Grinning, he walked with quiet steps until he spotted her inside the stall. Not only was she singing but dancing and his grin widened. Hands on her waist, she moved with easy grace, shaking her shoulders and swaying her hips. Her red shirtwaist was as bright as the flower of an ocotillo. Wisps of hair had worked loose from her braided bun. “The Little Brown Jug” never sounded so good—or looked so tempting.

She finished her song and he clapped. She spun around, her green eyes as dark as the disapproval on her face.
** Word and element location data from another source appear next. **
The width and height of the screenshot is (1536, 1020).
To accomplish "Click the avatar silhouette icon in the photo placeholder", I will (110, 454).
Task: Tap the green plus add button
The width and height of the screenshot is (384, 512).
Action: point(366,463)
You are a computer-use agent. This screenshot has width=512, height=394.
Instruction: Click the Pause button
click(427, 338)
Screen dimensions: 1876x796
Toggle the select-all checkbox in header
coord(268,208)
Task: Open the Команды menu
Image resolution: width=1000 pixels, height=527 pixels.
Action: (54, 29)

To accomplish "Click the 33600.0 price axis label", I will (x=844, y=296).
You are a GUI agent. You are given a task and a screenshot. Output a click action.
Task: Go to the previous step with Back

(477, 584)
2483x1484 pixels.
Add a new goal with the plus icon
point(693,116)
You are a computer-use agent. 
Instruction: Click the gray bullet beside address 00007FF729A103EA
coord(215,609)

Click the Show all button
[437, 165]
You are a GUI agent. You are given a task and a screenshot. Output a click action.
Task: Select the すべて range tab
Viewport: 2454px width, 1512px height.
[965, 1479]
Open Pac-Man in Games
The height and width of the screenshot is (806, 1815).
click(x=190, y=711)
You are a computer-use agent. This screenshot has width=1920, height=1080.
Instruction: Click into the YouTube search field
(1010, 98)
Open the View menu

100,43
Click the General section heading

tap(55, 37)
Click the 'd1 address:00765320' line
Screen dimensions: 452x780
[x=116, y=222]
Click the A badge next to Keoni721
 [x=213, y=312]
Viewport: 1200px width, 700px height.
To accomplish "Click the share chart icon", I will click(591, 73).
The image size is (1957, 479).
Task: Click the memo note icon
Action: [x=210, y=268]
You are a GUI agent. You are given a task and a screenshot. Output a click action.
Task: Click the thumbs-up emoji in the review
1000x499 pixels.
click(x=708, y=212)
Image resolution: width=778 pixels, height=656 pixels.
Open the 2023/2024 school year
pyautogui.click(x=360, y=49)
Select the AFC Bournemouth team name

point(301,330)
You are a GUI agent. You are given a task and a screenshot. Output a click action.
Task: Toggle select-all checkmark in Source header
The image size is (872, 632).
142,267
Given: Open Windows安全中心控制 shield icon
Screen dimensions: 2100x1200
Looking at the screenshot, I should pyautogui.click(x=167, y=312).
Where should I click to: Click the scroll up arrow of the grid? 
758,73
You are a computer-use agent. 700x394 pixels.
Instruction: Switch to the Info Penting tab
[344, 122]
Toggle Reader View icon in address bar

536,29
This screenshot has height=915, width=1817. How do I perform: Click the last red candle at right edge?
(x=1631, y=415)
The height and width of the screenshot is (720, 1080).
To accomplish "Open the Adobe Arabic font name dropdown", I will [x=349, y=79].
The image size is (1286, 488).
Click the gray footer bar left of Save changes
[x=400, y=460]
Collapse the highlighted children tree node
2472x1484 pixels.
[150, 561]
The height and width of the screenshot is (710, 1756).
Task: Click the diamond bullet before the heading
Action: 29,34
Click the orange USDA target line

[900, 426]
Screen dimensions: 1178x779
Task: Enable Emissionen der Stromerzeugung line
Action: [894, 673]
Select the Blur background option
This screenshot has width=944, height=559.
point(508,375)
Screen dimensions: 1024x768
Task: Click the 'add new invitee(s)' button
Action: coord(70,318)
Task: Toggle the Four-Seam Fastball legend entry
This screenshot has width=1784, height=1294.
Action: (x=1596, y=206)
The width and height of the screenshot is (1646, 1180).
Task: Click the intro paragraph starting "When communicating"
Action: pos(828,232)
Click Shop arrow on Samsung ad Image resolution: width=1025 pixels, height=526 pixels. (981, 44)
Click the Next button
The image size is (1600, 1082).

He wasn’t sure what he’d done wrong, but she came charging at him like a raging bull.

She let herself out of the horse stall and swung around to face him. “Don’t ever do that again while I’m training a horse.”

“That’s what you were doing? Training a horse?” They sure did do things different out here in Arizona Territory. “I think the horse can manage the steps but I’m not sure about the shoulder movements.”

She stared at him for a full moment before bursting into laughter. “Everyone has trouble with the shoulder movements,” she said.

He grinned back at her. “I knew you were a singer, but I didn’t know you were also a dancer.”

She arched a fine eyebrow. “How did you know I was a singer?”

He shrugged. “Small town.”

Her face softened. “I’m sorry. I shouldn’t have yelled. Teaching that paint to get used to my voice is part of her training.”

“Lucky horse,” he said.

Her pretty pink cheeks grew a shade darker. Aware that he stared, he said, “I heard that you had some trouble out here.”

She looked confused. “Trouble?”

“With the cattle. Something about thousands dying of . . . gold fever.” He tilted his head. “I thought that particular affliction was unique to us humans.”

She laughed. “Thousands, eh? So our plan worked.”

“Plan?”

She studied him. “Swear you won’t breathe a word of this to anyone.”

“Anything you say to me will be treated in the strictest of confidence.”

“Even though I’m not your patient?” she asked.

“Your brother is.”

She seemed satisfied with his answer and quickly explained
about the ranch’s dispute with eastern investors. “Miss Walker is against a big cattle company moving in. The ones already here keep cutting our fences and using our water. She thinks that’s why Baxter got sick.”

“She could be right.” None of the other ranchers had complained about sick horses, but that wasn’t too surprising. Illness could ruin a ranch’s reputation and hurt cattle sales. For that reason, ranchers often didn’t speak up until a problem got out of hand. Miss Walker was the exception.